— Task instructions —
Transcribe exactly, and only, the lines from the one with "Instruction: Click the" through the end of the records below, including both of those lines. Skip all pictures.

[Information supplied Boundary: Start]

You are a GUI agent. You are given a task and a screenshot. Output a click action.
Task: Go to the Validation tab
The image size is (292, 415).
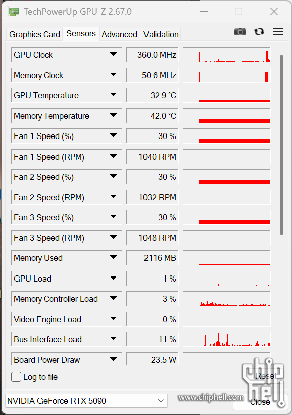point(161,34)
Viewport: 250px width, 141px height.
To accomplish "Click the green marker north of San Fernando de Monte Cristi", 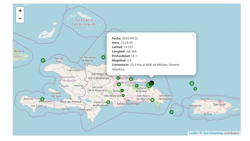I will click(x=103, y=57).
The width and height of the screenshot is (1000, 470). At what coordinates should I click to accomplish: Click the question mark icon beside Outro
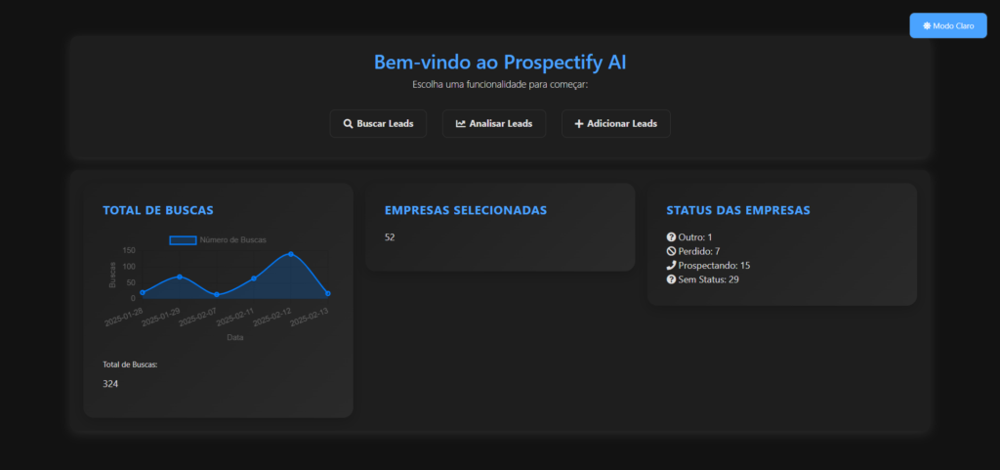[671, 237]
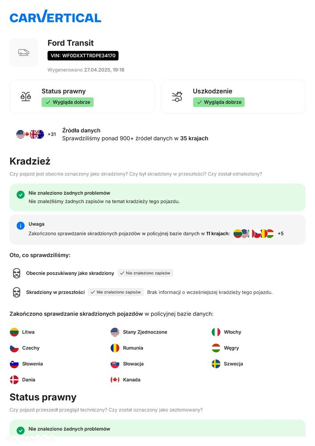Screen dimensions: 315x446
Task: Open the Status prawny summary card
Action: click(x=82, y=96)
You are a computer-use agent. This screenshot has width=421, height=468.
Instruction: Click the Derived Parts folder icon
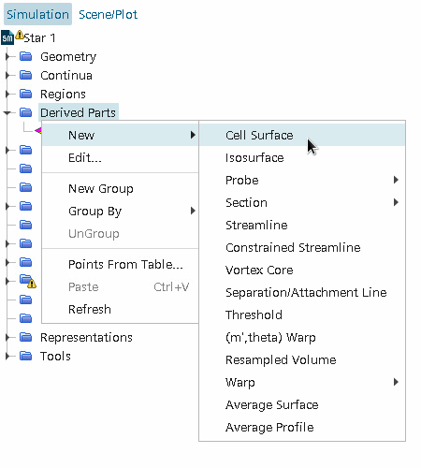coord(25,112)
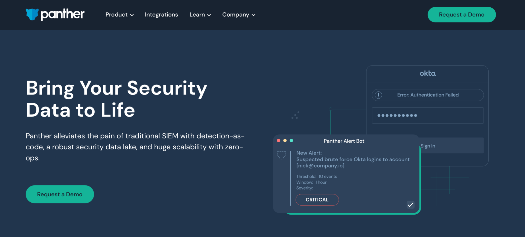This screenshot has height=237, width=525.
Task: Click the okta logo on login card
Action: tap(428, 73)
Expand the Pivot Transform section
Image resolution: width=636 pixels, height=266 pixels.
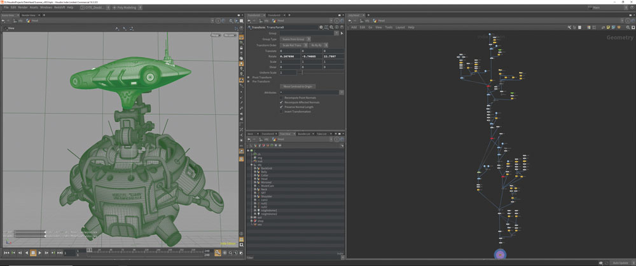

[Information supplied Boundary: End]

— Solution to the problem —
Instruction: Click the Derived Parts folder icon
coord(25,112)
This screenshot has height=237, width=525.
Task: Click the okta logo on login card
Action: tap(428, 73)
Expand the Pivot Transform section
Image resolution: width=636 pixels, height=266 pixels.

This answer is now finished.